=== Task to complete ===
Count the lines in the entries below that contain the string "height", matching case exactly, and reply with only that number.

BEGIN Available records

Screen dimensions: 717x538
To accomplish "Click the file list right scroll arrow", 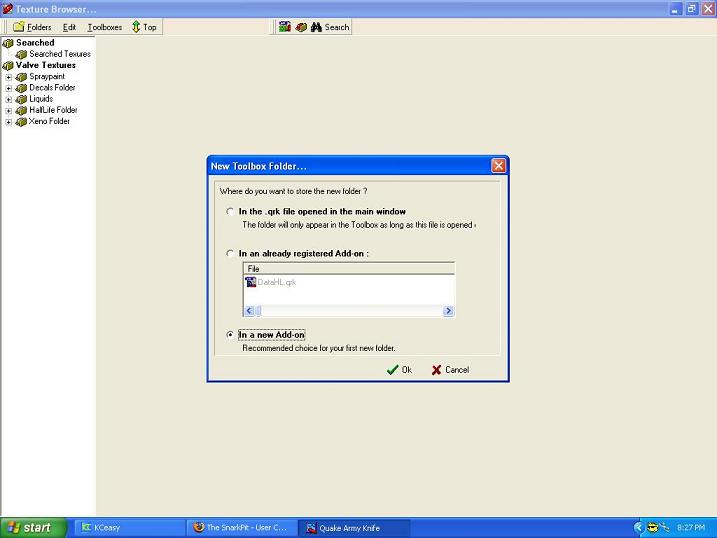I will click(x=449, y=312).
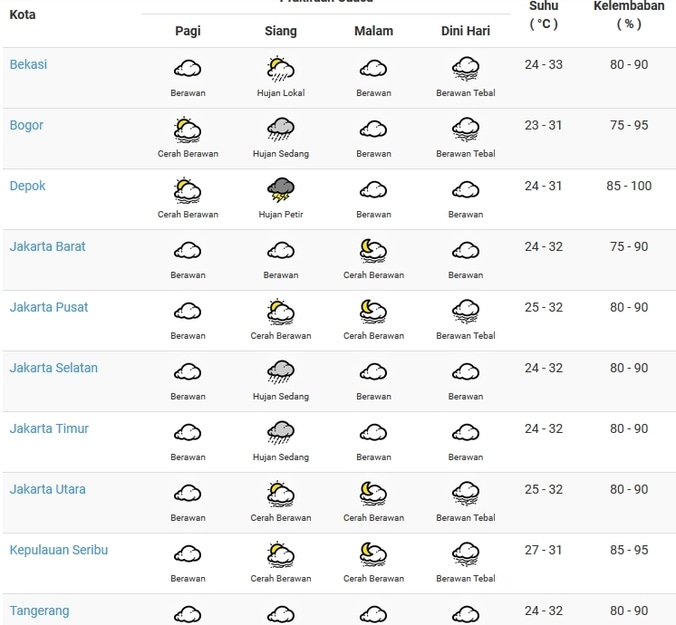Click the Jakarta Utara link
Image resolution: width=676 pixels, height=625 pixels.
[47, 489]
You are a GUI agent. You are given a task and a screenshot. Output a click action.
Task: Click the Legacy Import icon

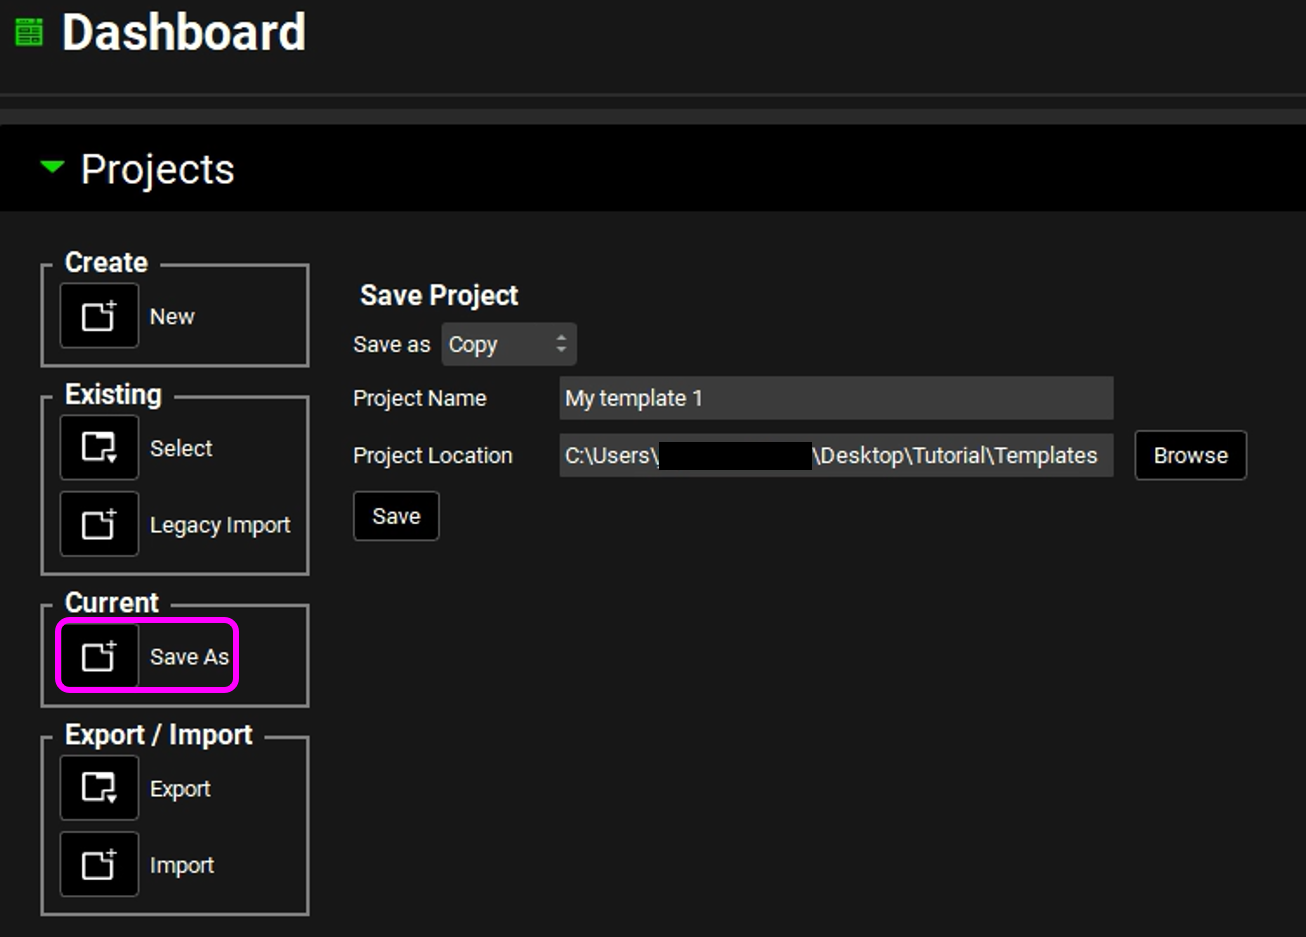(x=99, y=524)
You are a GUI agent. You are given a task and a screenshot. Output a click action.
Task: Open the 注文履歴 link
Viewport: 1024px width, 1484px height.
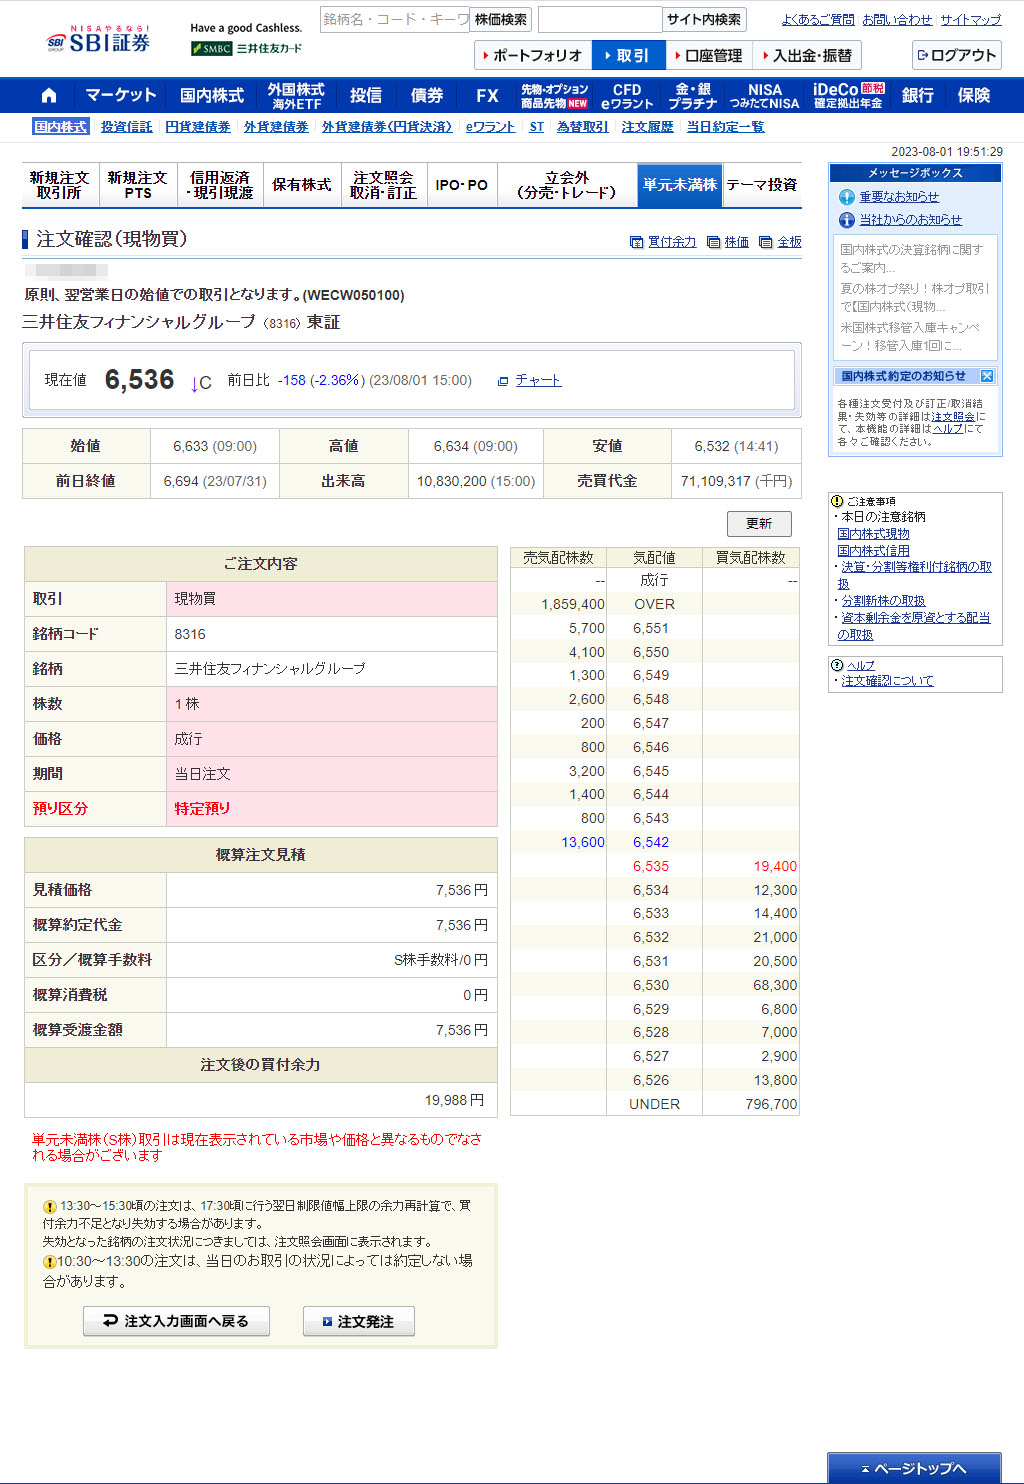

END Available records

=== Written response ===
2